D’une banque à l’autre, il peut s’agir de la date de l’édition de l’offre de prêt, de la signature du prêt, de l’adhésion au contrat d’assurance ou encore de la prise d’effet des garanties. Selon l’UFC-Que Choisir, la solution « la plus simple et logique » serait de retenir comme date anniversaire la signature de l’offre de prêt. La Fédération bancaire française (FBF) a, elle, rendu public cette semaine un « bon usage professionnel » devant clarifier la définition de la date anniversaire du contrat d’assurance-emprunteur. « Si le contrat d’assurance en cours ne la mentionne pas, alors en application du bon usage, chaque établissement doit définir la référence qui permet de définir cette date anniversaire », explique Pierre Bocquet, directeur banque de détail à la FBF, dans une interview publiée sur le site de la fédération. Selon ce texte, chaque banque s’engage à communiquer, « au minimum sur son site Internet », la référence qu’il aura retenue. Ce bon usage – qui a été présenté au Comité consultatif du secteur financier (CCSF) – s’applique dès maintenant.

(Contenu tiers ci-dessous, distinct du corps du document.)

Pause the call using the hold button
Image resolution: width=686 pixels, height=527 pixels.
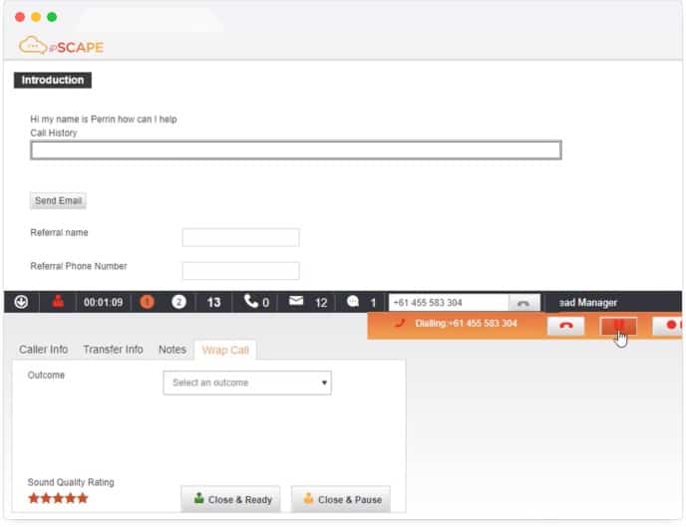618,325
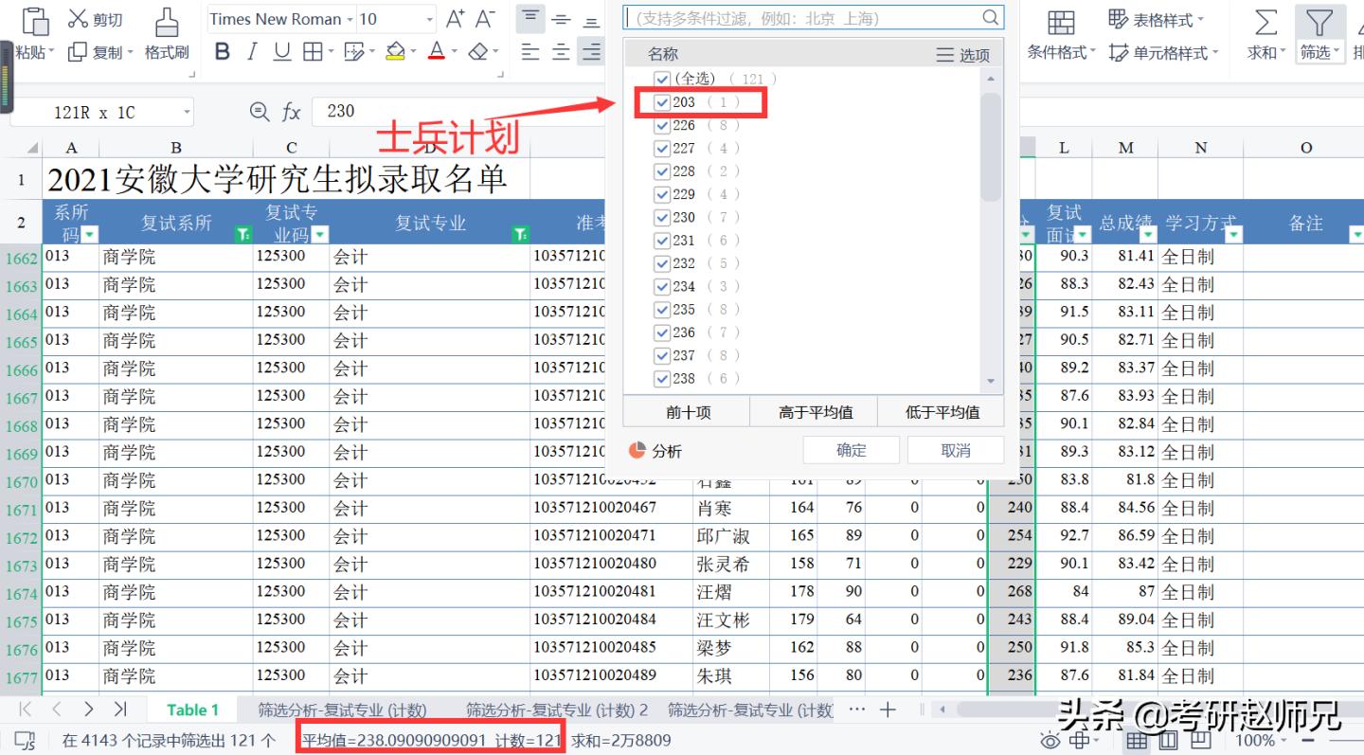Switch to the Table 1 sheet tab
This screenshot has height=755, width=1364.
click(193, 710)
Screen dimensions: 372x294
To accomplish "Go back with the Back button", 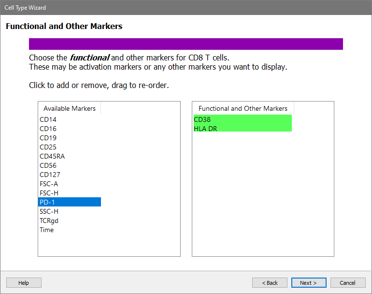I will pyautogui.click(x=270, y=283).
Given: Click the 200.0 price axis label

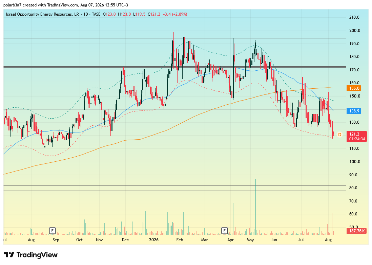Looking at the screenshot, I should point(355,31).
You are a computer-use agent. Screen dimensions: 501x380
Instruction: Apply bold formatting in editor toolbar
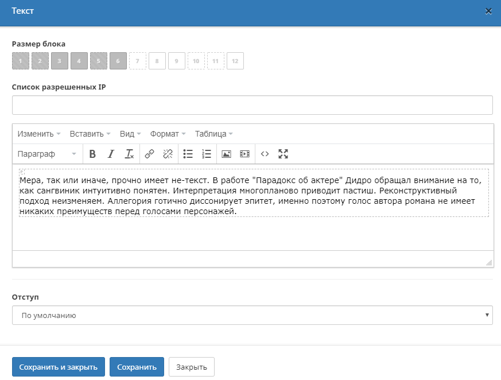pyautogui.click(x=92, y=154)
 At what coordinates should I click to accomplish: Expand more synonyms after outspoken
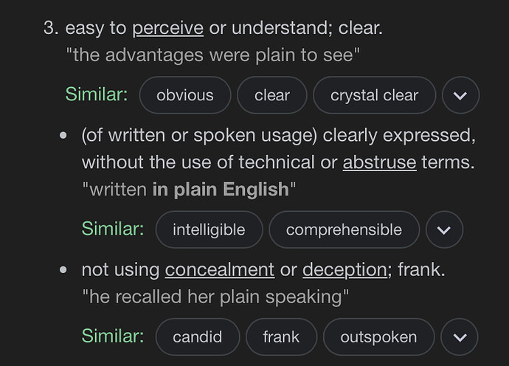point(460,336)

Cinq mois après la décision du Conseil constitutionnel ayant validé la résiliation annuelle,

le marché de l’assurance-emprunteur monte doucement en température

. « A ce stade, nous constatons un nombre limité de demandes, qui progresse lentement au fil des semaines. Ce n’est pas un raz-de-marée », affirme ainsi Frédéric Thomas, le directeur général de Crédit Agricole Assurances. « Nous avons beaucoup de demandes, mais il est encore trop tôt pour voir si toutes les personnes vont au bout de leur démarche », explique-t-on chez le courtier Meilleurtaux.com.

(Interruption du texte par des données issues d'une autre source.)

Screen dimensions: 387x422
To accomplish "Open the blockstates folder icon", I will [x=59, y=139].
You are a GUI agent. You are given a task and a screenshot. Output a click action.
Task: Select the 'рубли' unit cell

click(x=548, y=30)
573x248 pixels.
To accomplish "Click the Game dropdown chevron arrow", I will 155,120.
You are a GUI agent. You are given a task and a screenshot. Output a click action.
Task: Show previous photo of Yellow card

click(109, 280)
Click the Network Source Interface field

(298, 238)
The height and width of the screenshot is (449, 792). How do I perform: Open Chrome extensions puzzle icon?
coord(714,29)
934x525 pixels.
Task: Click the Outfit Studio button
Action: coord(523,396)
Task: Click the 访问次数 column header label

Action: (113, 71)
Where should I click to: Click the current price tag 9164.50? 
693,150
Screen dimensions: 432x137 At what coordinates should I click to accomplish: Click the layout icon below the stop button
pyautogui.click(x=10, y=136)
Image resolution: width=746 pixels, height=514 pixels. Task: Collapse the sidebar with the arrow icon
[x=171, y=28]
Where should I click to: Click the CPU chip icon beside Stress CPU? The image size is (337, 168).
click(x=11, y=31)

La bataille est déjà rude entre les banques

qui tiennent la plus grande partie de ce marché avec leurs contrats groupe (85 % des cotisations totales en 2016) et les assureurs dits « alternatifs ». « Nous nous sommes organisés pour y faire face : nous avons fait évoluer nos contrats, nos garanties, nos prix », indique Frédéric Thomas. « A risques constants, les personnes couvertes par un contrat groupe ont peut-être des besoins d’assurance différents. En proposant une profondeur d’options et de garanties, nous pouvons davantage individualiser les contrats », détaille-t-il.